His playing, however, is consistently excellent; fluid, dramatic, and courageous (I particularly dig his prog-rock widdly-widdly synth part on “Bloodshot”). During his days with Something Corporate, McMahon had a tendency to hammer away at the same handful of acrobatic phrases; that was punk rock, I guess, and etudes wouldn’t have sat well with the Warped Tour crowd. With Jack’s Mannequin, he uses the entire eighty-eight like Billy Joel, or Tori Amos, or Liberace. By the second half of the disc, the piano takes over, and he treats us to the most baroque and expressive performances in the history of his subgenre; the one-two punch of “Drop Out – The So Unknown” and “Hammers And Strings” is straight-up dazzling.

Emo-pop didn’t really need its own Bruce Hornsby, but as a big fan of both Hornsby and emo-pop, I couldn’t be happier at the alchemy achieved here.
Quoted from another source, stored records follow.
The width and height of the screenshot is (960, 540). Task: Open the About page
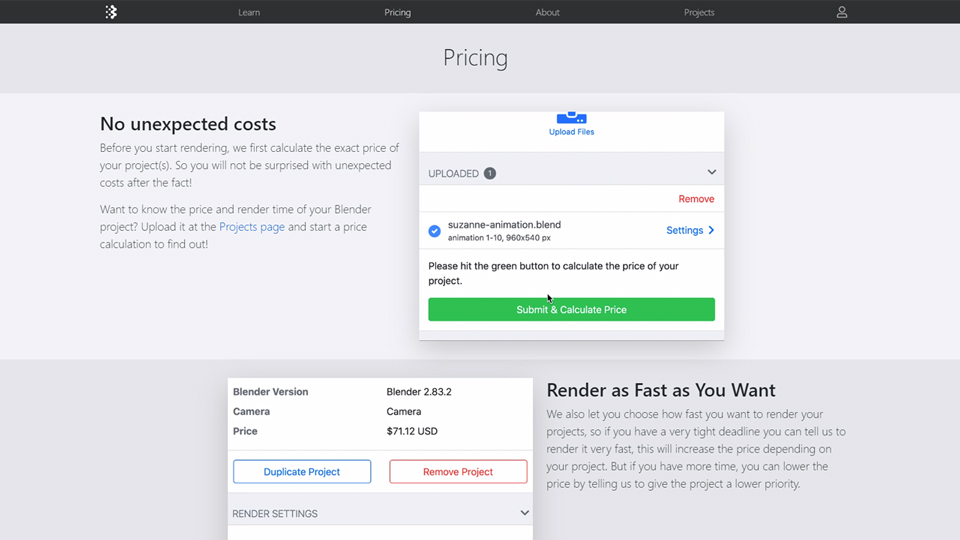[x=547, y=12]
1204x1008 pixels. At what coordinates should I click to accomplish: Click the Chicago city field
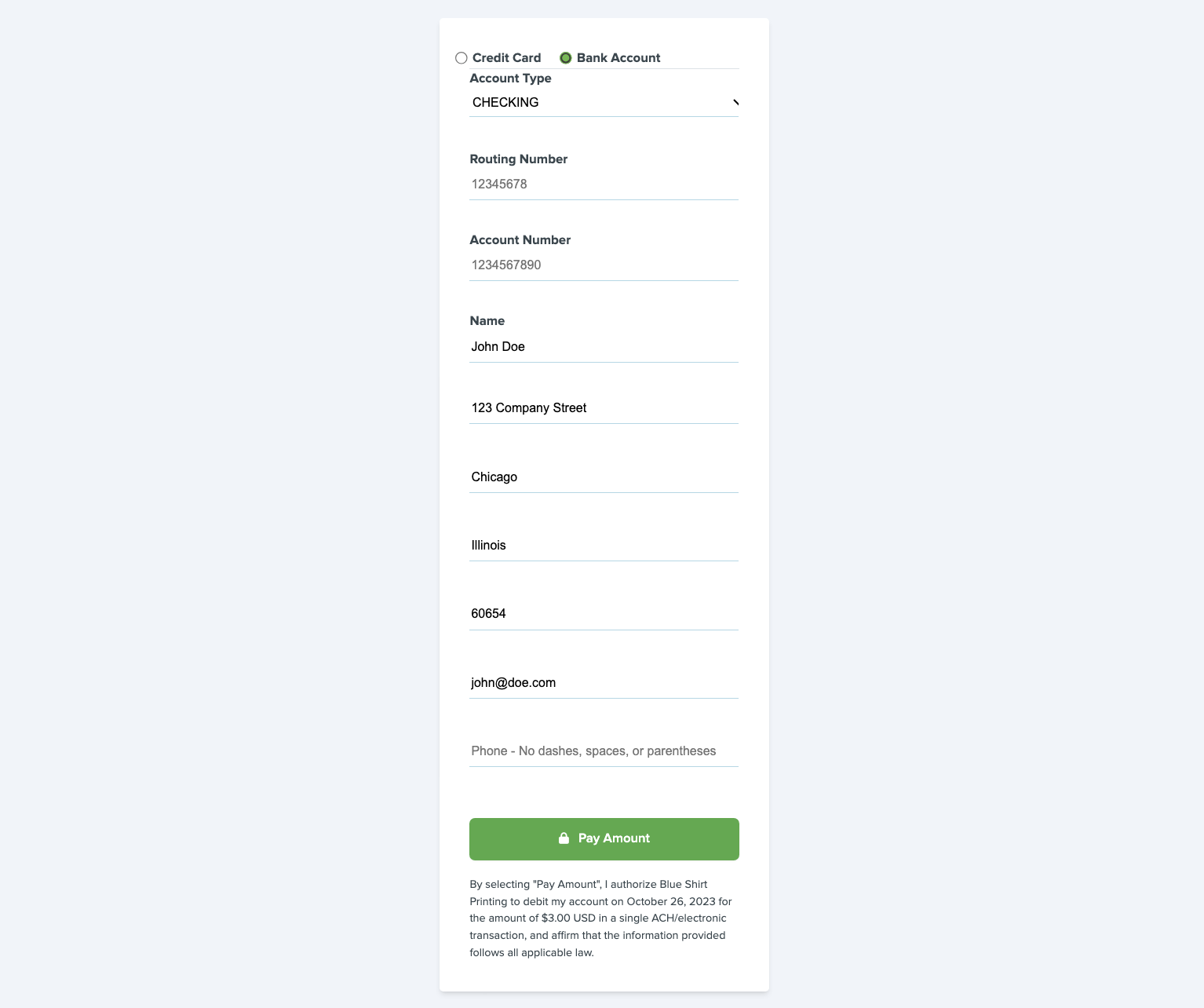point(603,477)
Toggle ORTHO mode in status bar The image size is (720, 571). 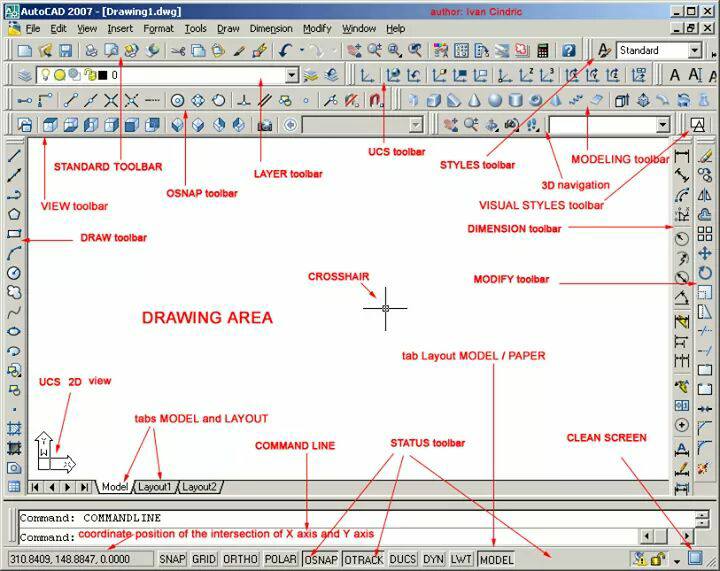click(x=240, y=559)
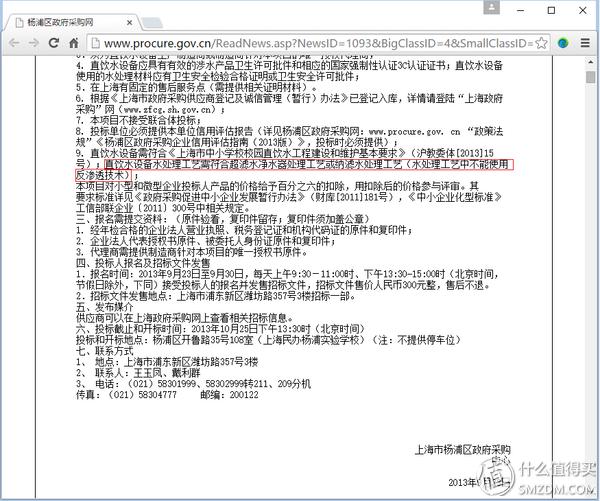The width and height of the screenshot is (600, 501).
Task: Bookmark this page with the star icon
Action: pyautogui.click(x=541, y=43)
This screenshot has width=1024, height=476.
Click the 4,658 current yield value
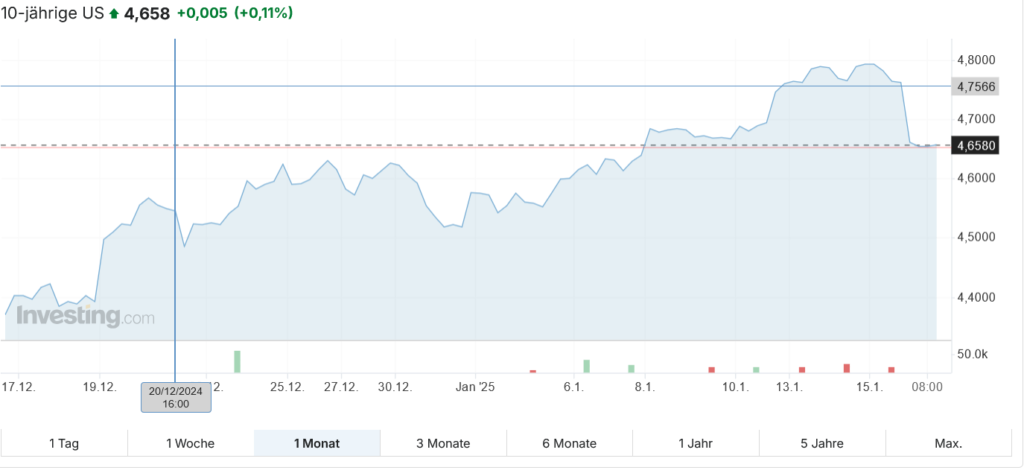coord(147,14)
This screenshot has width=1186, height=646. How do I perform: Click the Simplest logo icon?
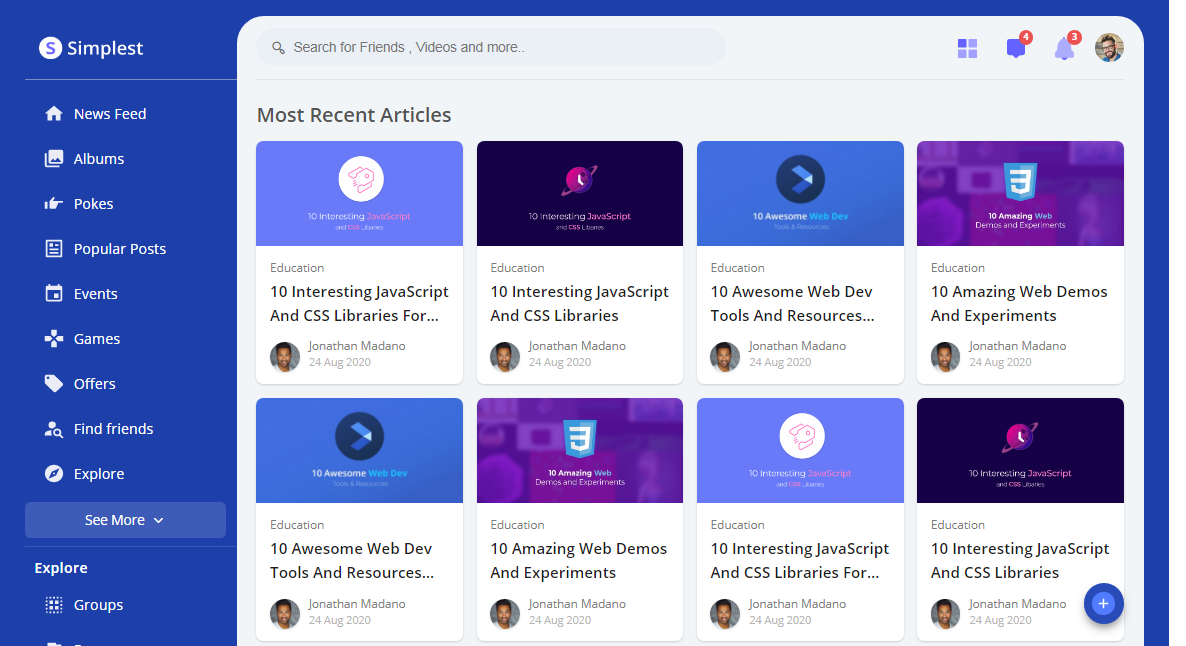tap(50, 48)
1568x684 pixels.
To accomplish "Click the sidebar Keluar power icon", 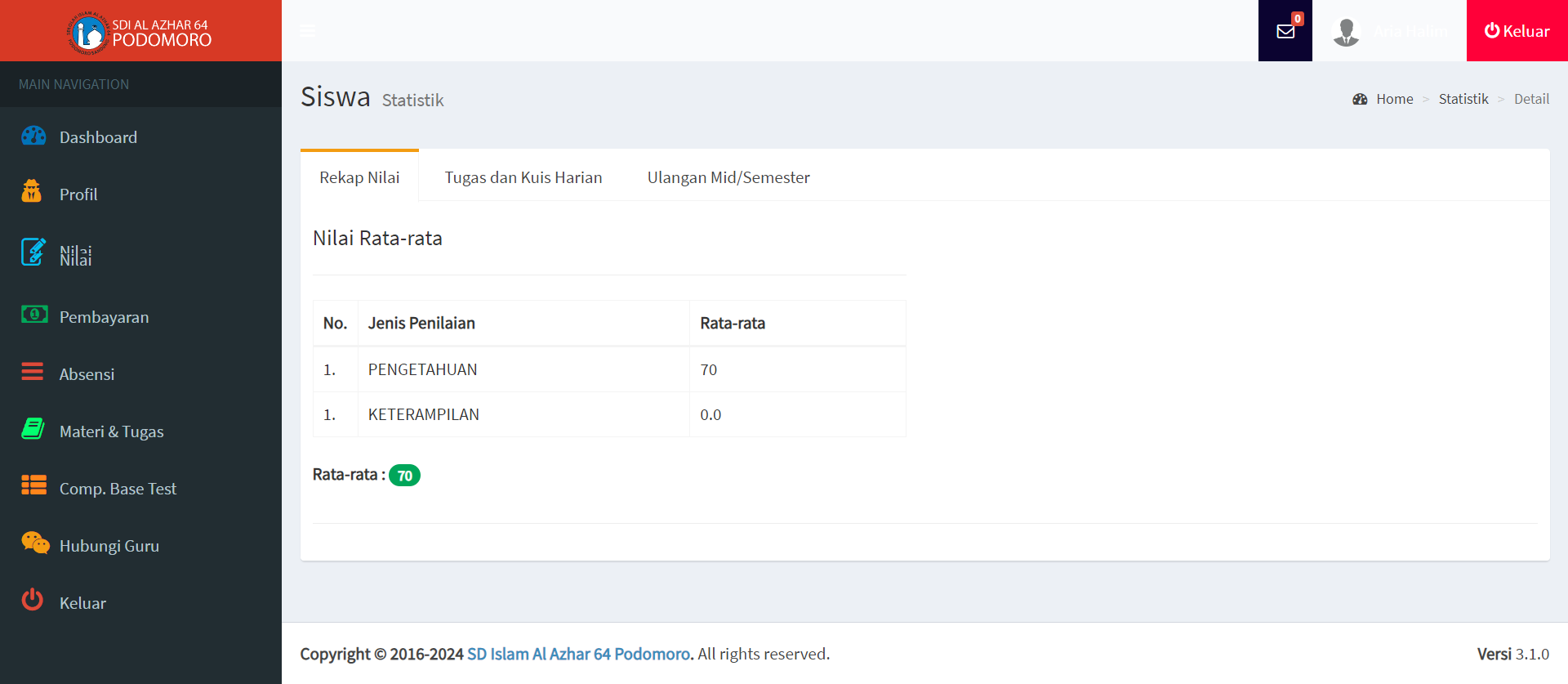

That said, his band isn’t exactly The Range: on The Glass Passenger, he’s saddled with a bass player who fills at the most inopportune moments, and nearly wrecks the otherwise terrific “What Gets You Off”. But McMahon’s sense of purpose is too powerful to be driven astray by a busy bass or a derivative melody – he is singing to shake the walls of the sick bay, and his reedy voice is ingratiating enough to wiggle its way into harder hearts than mine. It’s wrong to call The Glass Passenger the album that Songs In A&E should have been, because Jason Pierce’s insular vision could never accommodate something as broadly prescriptive as “Swim”. But that’s just to say that should I ever get sick, I’d rather turn to McMahon’s music for support and understanding. A good bedside manner needs to risk corniness; that’s the nature of healthy inspiration, and maybe even the secret of recovery.